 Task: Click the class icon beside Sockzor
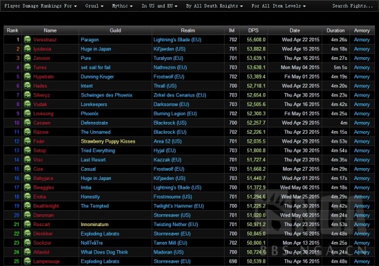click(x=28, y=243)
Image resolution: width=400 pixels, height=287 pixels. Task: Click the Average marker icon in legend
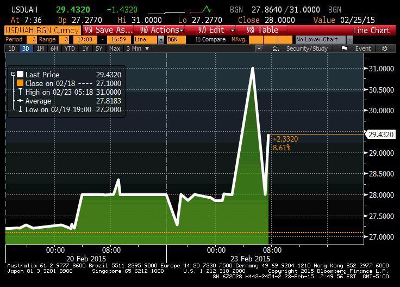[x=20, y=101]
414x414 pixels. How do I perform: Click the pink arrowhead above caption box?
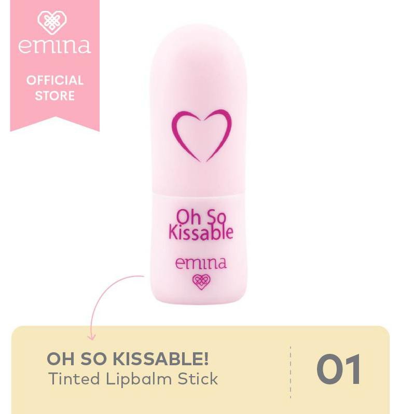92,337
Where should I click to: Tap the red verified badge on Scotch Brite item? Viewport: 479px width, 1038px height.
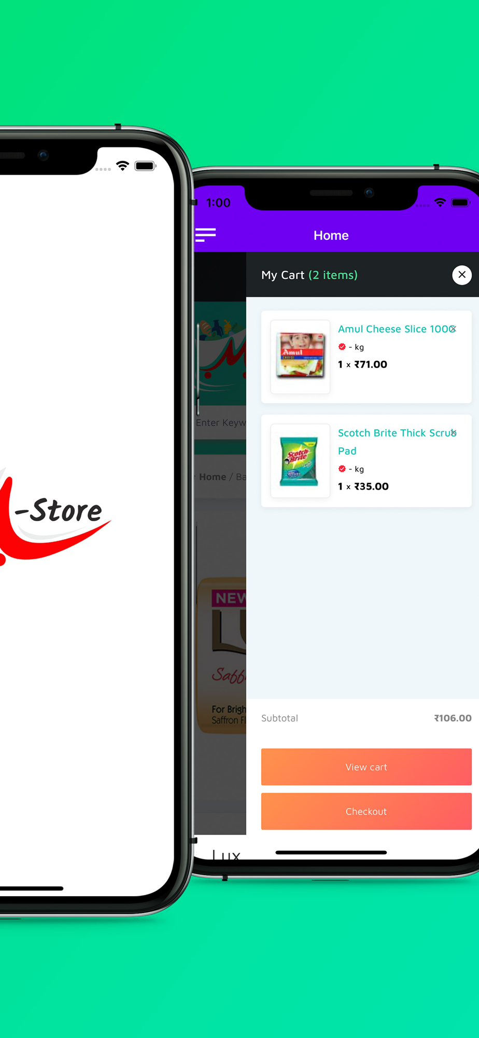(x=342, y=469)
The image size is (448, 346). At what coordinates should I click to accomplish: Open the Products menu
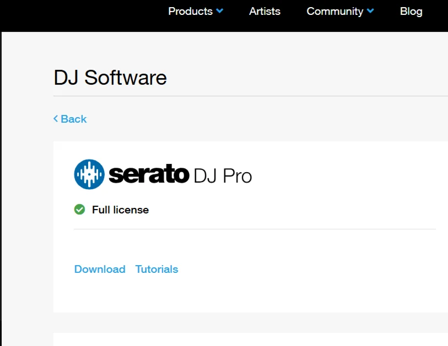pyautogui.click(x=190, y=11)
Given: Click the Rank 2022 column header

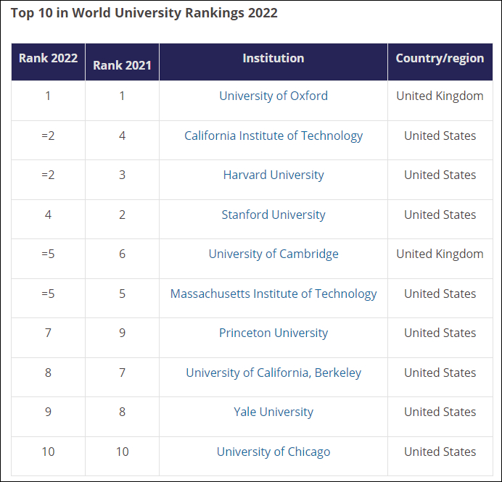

- [Task objective]:
Set down every entry above exactly as written. Leave out all pictures.

- [Answer to this problem]:
 Task: Click the class icon beside Sockzor
click(x=28, y=243)
Image resolution: width=400 pixels, height=287 pixels. Task: Click the Average marker icon in legend
[x=20, y=101]
414x414 pixels. How do I perform: Click the pink arrowhead above caption box?
92,337
Where should I click to: Tap the red verified badge on Scotch Brite item? Viewport: 479px width, 1038px height.
(x=342, y=469)
The image size is (448, 346). At what coordinates should I click to accomplish: Open the Products menu
pyautogui.click(x=190, y=11)
Given: Click the Rank 2022 column header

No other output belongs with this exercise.